Dataset excerpts:
════════════════════
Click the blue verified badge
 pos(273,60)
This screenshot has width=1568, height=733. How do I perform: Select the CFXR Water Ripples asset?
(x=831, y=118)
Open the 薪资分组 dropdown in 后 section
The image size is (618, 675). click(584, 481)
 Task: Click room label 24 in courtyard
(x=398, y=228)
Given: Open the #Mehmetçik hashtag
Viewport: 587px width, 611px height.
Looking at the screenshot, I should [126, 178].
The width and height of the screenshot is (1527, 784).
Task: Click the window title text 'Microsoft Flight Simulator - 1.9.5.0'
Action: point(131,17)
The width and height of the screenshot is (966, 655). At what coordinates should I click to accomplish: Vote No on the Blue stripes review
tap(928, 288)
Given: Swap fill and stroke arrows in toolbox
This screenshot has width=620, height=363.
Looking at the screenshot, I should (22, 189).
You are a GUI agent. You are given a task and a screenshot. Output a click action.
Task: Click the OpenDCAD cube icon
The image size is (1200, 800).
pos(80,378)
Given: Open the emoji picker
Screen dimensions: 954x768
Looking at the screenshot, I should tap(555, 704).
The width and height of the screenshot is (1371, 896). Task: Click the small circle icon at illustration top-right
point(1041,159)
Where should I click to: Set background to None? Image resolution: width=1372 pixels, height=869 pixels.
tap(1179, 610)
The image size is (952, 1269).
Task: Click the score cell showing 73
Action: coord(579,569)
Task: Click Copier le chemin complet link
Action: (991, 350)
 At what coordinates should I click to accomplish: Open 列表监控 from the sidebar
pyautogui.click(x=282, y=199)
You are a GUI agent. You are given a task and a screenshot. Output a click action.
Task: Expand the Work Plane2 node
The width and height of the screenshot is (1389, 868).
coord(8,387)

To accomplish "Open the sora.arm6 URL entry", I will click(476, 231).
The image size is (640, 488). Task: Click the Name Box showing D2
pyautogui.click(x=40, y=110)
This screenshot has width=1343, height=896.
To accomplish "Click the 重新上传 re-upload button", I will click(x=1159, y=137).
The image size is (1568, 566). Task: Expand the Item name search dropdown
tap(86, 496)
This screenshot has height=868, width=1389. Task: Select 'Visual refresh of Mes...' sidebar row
════════════════════
WHAT IS NEEDED:
The lines from the one containing "The image size is (1568, 566)." through the final line of the entries above are to be printed exactly, with nothing added.

PROBLEM SOLUTION:
The image size is (1568, 566). Task: Expand the Item name search dropdown
tap(86, 496)
This screenshot has height=868, width=1389. Task: Select 'Visual refresh of Mes...' sidebar row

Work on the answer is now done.